The embodiment of the power of Brahma, Vishnu and Shiva, she rides a bull and carries a trident and a lotus in her two hands. In a previous birth, she was Sati, daughter of Daksha. Once Daksha had organized a great yagna (fire sacrifice) and did not invite Sati's husband, Shiva. Sati, infuriated, decided to attend the feast nevertheless. Thereupon, Daksha insulted Shiva. Sati could not tolerate this insult, and thus destroyed Daksha's sacrifice by stepping into the sacrificial fire, immolating herself. In her next birth, she was born as Parvati, the daughter of Himalaya, and married Shiva again.

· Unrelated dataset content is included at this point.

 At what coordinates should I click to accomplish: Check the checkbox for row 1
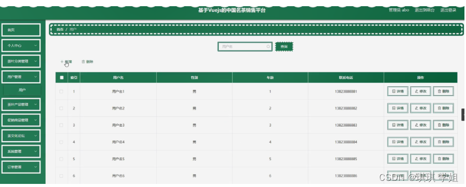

In yoga, she is seen as the goddess of the root chakra, Muladhara, and upon one's spiritual awakening, she is said to begin her journey upwards towards Shiva, who awaits her at the top chakra at the Sahasrara. In Shaktism, the first day of Navaratri is considered an auspicious day to begin yogic practices and to receive initiations.

==Worship==
The puja begins with Ghatasthapana, a ritual that symbolises Shakti. The Ghatasthapana puja is performed with symbolic items. A shallow clay dish is used as a base. Three layers of mud and Sapta Dhanya/Navadhanya seeds are then scattered in the dish. The seeds are then sprinkled with water. Then, a Kalasha pot is filled with Ganges water. Supari , a few coins, Akshat (raw rice, coloured with turmeric) and Durva grass are put in the water. After this, five mango leaves are put around the mouth of the pot, which is then covered with a coconut.

=== Prayers ===
Her mantra is La-Ma, i.e.Lama, from Sanskrit Varṇamālā (Sanskrit, n., वर्णमाला). The mantra's focus is on the tip of the tongue, and lips.

Mantra of Shailaputri:
ॐ देवी शैलपुत्र्यै नमः॥
Om Devī Shailaputryai Namah॥

Prarthana or Prayer of Shailaputri
वन्दे वाञ्छितलाभाय चन्द्रार्ध कृतशेखराम् ।
वृषारूढाम् शूलधराम् शैलपुत्रीम् यशस्विनीम् ॥

Vande Vānchhitalābhāya Chandrardhakritashekharam।
Vrishārudhām Shuladharām Shailaputrīm Yashasvinīm॥

"I pay my obeisance to Devi Shailaputri, who bestows upon the choicest boons to the devotees. The moon in the crescent form is adorned as the crown on her forehead. She is mounted on the bullock. She holds a trident in her hand. She is Yashasvini."

==Temples==

- Shailaputri Temple is located at A-40/11, Marhia Ghat, Varanasi, Uttar Pradesh, India.
- Hedavde Mahalaxmi is located at Hedavde Village, on Mumbai Ahemdabad Highway, Vasai Virar region, Maharashtra, India.
- Shailaputri Temple at Baramulla, Jammu and Kashmir, India
- Shailaputri Zewan Srinagar India. It exists in the form of a Shila which has an ancient big tree in the middle of the Shila. It has a cave on eastern side. Devotees enter into the cave to pray.
- Devi Shailputri temple is located in Sianj village of Mandi district of Himachal Pradesh. Devi resides here in form of murti and Devi's rath is also there. Devi Shailputri is one of the Rajmata (Narol Devi) of Mandi janpad, but was eventually brought out of the Narol by Dev Balakameshwar Banyuri to cure a disease centuries ago.